*WORK TASK*. Reproduce the material starting at the line containing "Find the location of a" and ending at the end of the material, substituting "specific element" for "particular element" and changing nothing else. Omit the pictures from your reproduction.

*RECORDS FOR THIS EXERCISE*.
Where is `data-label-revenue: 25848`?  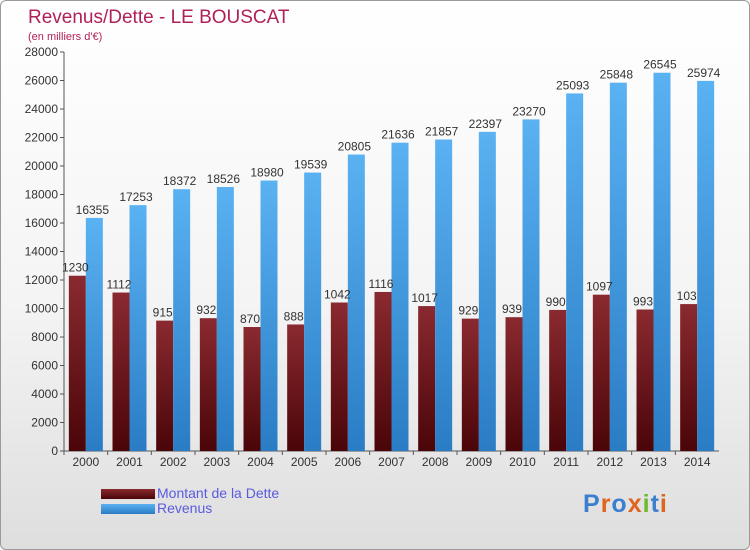
data-label-revenue: 25848 is located at coordinates (617, 75).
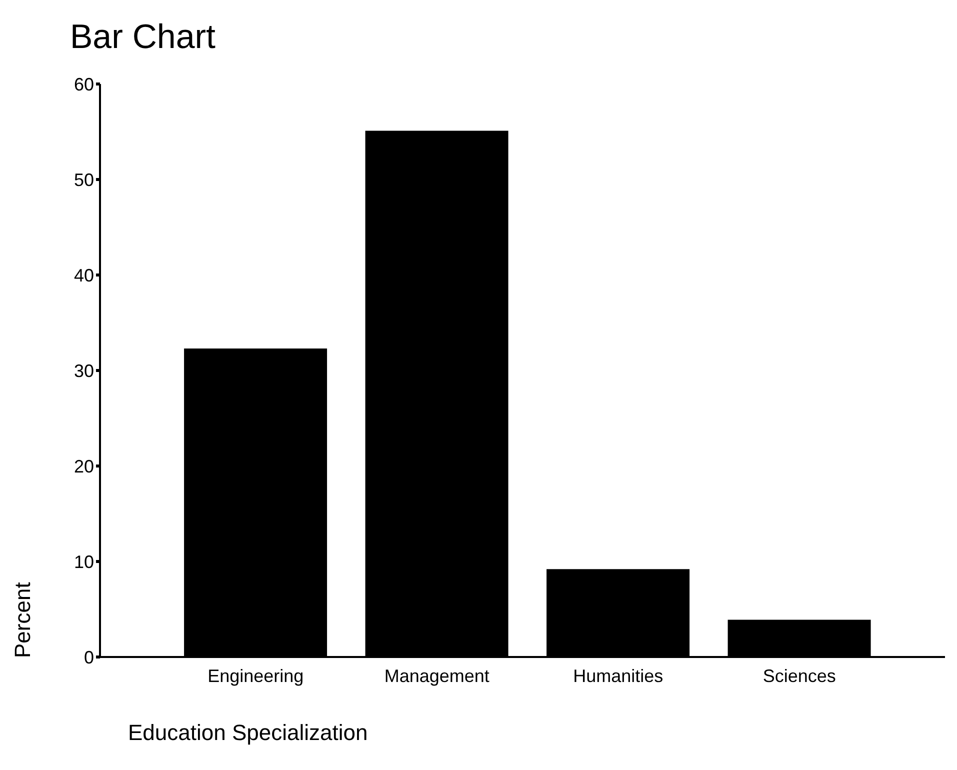  I want to click on y-tick-label: 10, so click(84, 562).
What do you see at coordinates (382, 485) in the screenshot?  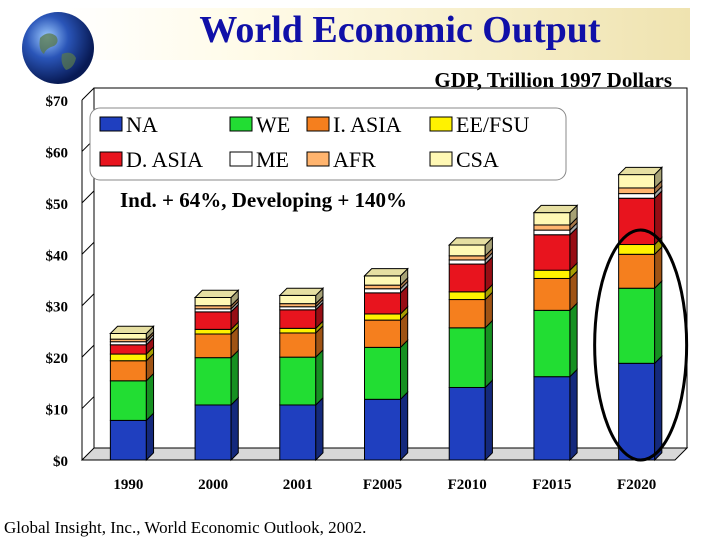 I see `x-tick-label: F2005` at bounding box center [382, 485].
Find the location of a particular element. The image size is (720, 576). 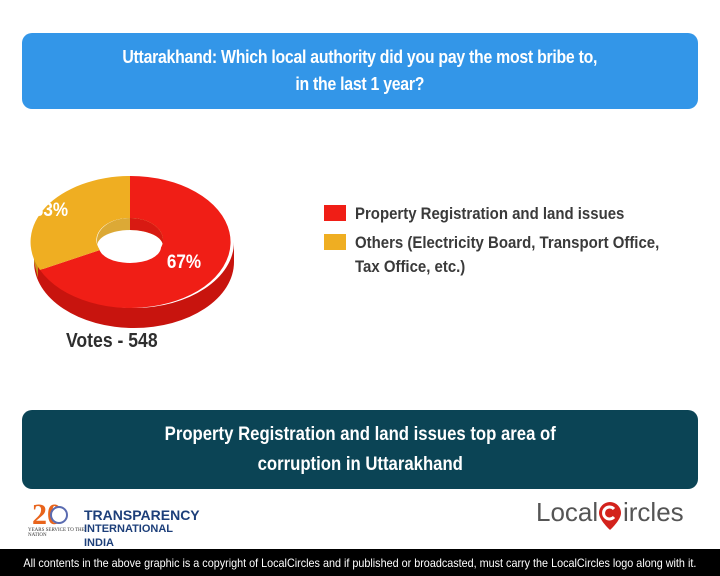

chakra-icon is located at coordinates (59, 515).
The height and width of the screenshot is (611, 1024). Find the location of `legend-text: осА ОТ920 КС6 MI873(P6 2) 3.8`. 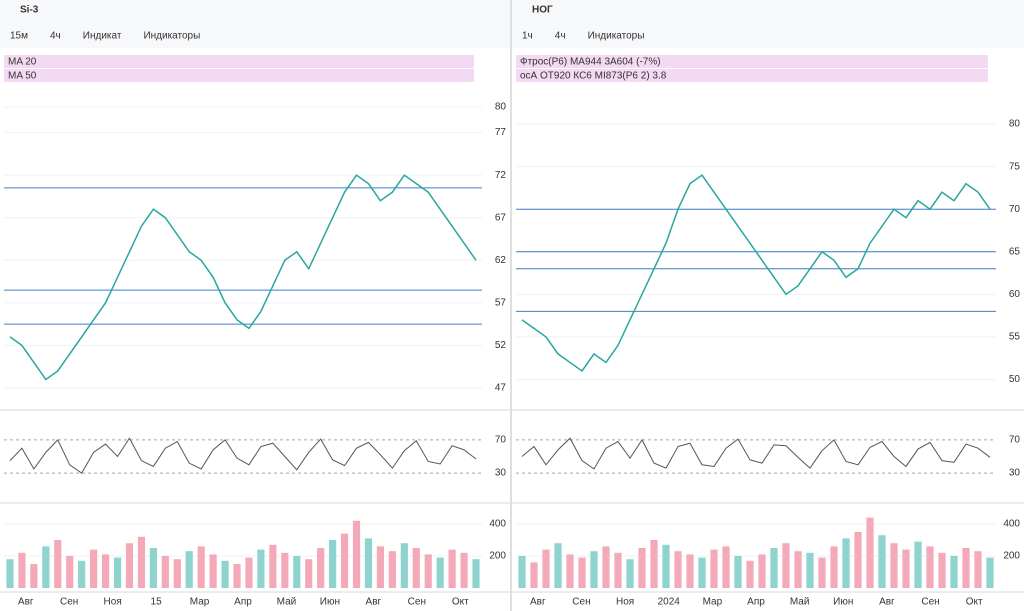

*SOLUTION FOR THIS PROBLEM*.
Find the location of a specific element. The image size is (720, 576). 

chakra-icon is located at coordinates (59, 515).
The height and width of the screenshot is (611, 1024). Find the location of `legend-text: осА ОТ920 КС6 MI873(P6 2) 3.8`. 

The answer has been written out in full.